La dipendente disabile che viola gli obblighi di obbedienza, correttezza, conformità della condotta lavorativa alle regole di professionalità e decoro imposte dal servizio svolto, può essere licenziata.

Disabile licenziata: il caso

Una cameriera d’albergo ha presentato ricorso al Tribunale di Roma contro il provvedimento di licenziamento disciplinare nei suoi confronti.  Alla cameriera venivano contestati quattro episodi. Prima si era rifiutata di rassettare alcune camere dell’albergo, già prenotate dai clienti. Successivamente, oltre a rifiutarsi di rassettare due camere, aveva impedito ad altre colleghe di passare l’aspirapolvere per non disturbare una sua conversazione telefonica. In seguito si era mostrata alterata in presenza dei clienti ed aveva aperto varie camere e sintonizzato le tv su canali radio ad alto volume. Infine, aveva affisso più volte nella bacheca aziendale una comunicazione con toni altamente polemici nei confronti di un superiore, in violazione di espressa disposizione aziendale. Comunicato che, dopo essere stato rimosso, la cameriera aveva affisso nuovamente sul muro e negli spogliatoi del personale.

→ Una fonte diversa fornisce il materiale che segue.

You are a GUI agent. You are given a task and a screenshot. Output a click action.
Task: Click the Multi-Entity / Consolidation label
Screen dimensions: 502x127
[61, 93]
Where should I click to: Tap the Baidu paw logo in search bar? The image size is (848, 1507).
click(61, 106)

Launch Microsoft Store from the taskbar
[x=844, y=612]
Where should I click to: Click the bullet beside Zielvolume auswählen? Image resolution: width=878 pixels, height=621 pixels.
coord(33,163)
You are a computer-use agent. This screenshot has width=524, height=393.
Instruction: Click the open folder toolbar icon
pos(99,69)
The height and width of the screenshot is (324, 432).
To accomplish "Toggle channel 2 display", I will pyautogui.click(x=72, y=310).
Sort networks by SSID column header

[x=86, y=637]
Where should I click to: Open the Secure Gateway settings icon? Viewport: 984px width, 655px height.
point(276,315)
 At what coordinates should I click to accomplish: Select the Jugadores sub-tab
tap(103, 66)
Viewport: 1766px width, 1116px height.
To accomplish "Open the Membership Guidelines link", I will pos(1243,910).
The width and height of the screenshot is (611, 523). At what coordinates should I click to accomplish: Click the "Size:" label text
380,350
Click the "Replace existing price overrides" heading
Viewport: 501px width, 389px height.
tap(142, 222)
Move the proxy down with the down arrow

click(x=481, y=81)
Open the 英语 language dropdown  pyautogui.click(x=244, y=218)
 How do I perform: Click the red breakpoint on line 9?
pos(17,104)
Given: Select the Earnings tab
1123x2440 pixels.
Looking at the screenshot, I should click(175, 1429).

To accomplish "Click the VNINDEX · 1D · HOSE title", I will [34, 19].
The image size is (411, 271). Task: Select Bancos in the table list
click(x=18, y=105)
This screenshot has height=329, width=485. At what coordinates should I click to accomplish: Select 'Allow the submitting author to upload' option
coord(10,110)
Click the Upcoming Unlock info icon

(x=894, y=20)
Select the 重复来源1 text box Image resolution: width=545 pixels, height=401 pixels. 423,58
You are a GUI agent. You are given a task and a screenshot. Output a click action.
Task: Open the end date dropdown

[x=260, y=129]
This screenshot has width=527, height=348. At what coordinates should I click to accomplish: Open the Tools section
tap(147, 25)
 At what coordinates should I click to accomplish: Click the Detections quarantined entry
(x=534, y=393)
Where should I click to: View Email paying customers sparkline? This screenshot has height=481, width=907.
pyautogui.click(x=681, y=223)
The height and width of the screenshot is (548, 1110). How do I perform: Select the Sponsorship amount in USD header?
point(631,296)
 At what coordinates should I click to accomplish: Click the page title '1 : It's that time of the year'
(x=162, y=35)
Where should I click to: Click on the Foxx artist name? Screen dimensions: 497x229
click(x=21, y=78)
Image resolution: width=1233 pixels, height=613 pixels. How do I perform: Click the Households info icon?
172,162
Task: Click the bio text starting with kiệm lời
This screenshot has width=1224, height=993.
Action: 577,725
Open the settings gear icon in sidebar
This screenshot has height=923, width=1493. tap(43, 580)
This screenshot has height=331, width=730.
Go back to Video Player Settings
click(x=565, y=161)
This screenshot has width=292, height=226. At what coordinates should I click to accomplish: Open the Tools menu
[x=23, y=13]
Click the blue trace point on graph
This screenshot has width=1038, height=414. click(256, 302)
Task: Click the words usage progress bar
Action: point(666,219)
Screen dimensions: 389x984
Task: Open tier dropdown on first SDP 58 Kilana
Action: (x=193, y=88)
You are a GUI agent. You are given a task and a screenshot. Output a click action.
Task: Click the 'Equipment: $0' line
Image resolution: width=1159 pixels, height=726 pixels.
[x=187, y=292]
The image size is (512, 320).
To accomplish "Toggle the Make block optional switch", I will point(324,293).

Disabile licenziata: condotta scorretta giustifica il licenziamento

Già nel 2005 tra la cameriera e la società alberghiera per cui lavorava, era sorto un contenzioso perché la stessa era stata assegnata in via esclusiva al turno serale. I due procedimenti sono stati riuniti. Il giudice del lavoro ha accolto le domande della cameriera. La società alberghiera ha proposto appello dinanzi la Corte d’appello di Roma che ha riformato la sentenza di primo grado, dichiarando legittimo il licenziamento. Il giudice d’appello, valutata la gravità delle condotte, le considerava idonee a legittimare il licenziamento. Inoltre la cameriera era stata oggetto di doglianze scritte dei colleghi, con i quali litigava spesso. La dipendente sosteneva che il licenziamento fosse scaturito da ritorsioni per ragioni sindacali. Il giudice d’appello ha ritenuto che risultava il quadro di una persona che cercava di farsi forte del suo stato di invalidità parziale e della appartenenza ad una associazione sindacale per imporre ai colleghi ed all’impresa le sue personali regole di convivenza e di lavoro. La cameriera ha proposto ricorso per cassazione.

Disabile licenziata: la decisione della Cassazione

La Corte di Cassazione, con sentenza n. 4315/2017 sezione lavoro, ha respinto il ricorso della lavoratrice. La donna ha dedotto come motivo la sua condizione di invalidità psico-fisica, riconosciuta al 55%, costituente causa della propria condotta. La Suprema Corte ha ritenuto il ricorso inammissibile per la novità del motivo presentato in sede di legittimità e non di merito. In ogni caso, precisa la Corte, il motivo non sarebbe stato decisivo. Infatti, stabiliscono i giudici, lo stato di invalidità della ricorrente non poteva incidere sulla valutazione compiuta dal giudice del merito circa la gravità nella fattispecie di causa della violazione degli obblighi di obbedienza, correttezza, conformità della condotta lavorativa alle regole di professionalità e decoro imposte dal servizio svolto.